2022年10月25日
2018年度にスタートした一橋大学大学院「経営管理プログラム」は、東京都心に立地する、社会人が日本語で学べるMBAとして、年々人気が高まってきています。その特徴や魅力について、ワークショップを担当する島本実教授に聞きました。
――対話形式でワークショップ(WS)を進めるメリットはなんでしょう。
テキストに指定した書籍を読めば、ビジネススクールで学ぶようなことは独学でも身につくと誤解をされる方もいるかもしれません。しかし教室では、自分の自信満々な意見に対して、「どうして?」と疑問をぶつけてくる教員や仲間がいて、自らの思い込みを打ち砕かれることが頻繁に起こります。人間にとって、自分が信じていることを疑うことは難しいことです。かつて私自身も、会計学の伊藤邦雄先生が、入学初日の挨拶で新入生全員を前にして、「学習棄却しなさい」とおっしゃるのを聞き、大変驚きました。これまで学んできたことすべて一度、忘れてしまえというわけです。しかし今では、この言葉の意味がよくわかります。WSで教員や仲間と同じ本を読み、議論することは、自分の思い込みを取り去る良い機会になるのです。

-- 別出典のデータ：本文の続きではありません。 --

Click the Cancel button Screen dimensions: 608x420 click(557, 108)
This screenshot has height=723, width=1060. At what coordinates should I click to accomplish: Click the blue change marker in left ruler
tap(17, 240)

導入WSでは、交代で指名される学生がテキストの内容を発表し、議論のポイントを示し、ディスカッションを促します。他の学生は、客観的なエビデンスをもとに意見を主張し、他者を納得させることが求められます。また個人研究でも、課題を見つけ出し、それについて自分で調べて答えを見つけ、他人に伝えて納得してもらうことが重要です。実務でも、無限に時間をかけて完璧な方法を明らかにすることはできず、適切でおおむね妥当な状況認識に基づいて、ライバルより先に自らの構想を実現していかなければなりません。その際にも、自分の考えを相手に短時間で論理的、説得的に伝えるスキルは非常に大事になります。
導入WSの最終回では6つのWSの全員が一堂に会して、各WS内の選抜された報告者が、プレゼンテーションを行います。その後、秋冬学期の基礎WSへと進みます。
――1年時後半の基礎WSでは、どんな点がポイントと思われますか。
続く基礎WSでは、導入WSでの経験などをふまえて分野・教員を選び、その分野でのリサーチの専門的な方法を学ぶことになります。導入WSと同様に発表やディスカッションの形式をとりつつも、基礎WSではとくに調査・分析の方法を学ぶことに焦点をあてています。
導入WSのときには雲をつかむような、ほんわりした話をしていた学生も、この頃になるとだんだんと狭く、深くなっていきます。たとえば「DX化」をテーマにしたいという学生に対し、「どこの企業を見るの?」というところから指導が始まります。1社を対象にするのか、複数社にするのか。インタビューを行うのか、アンケートを行うのか、それらをどう設計するのかといったことを、個別具体的に指導していきます。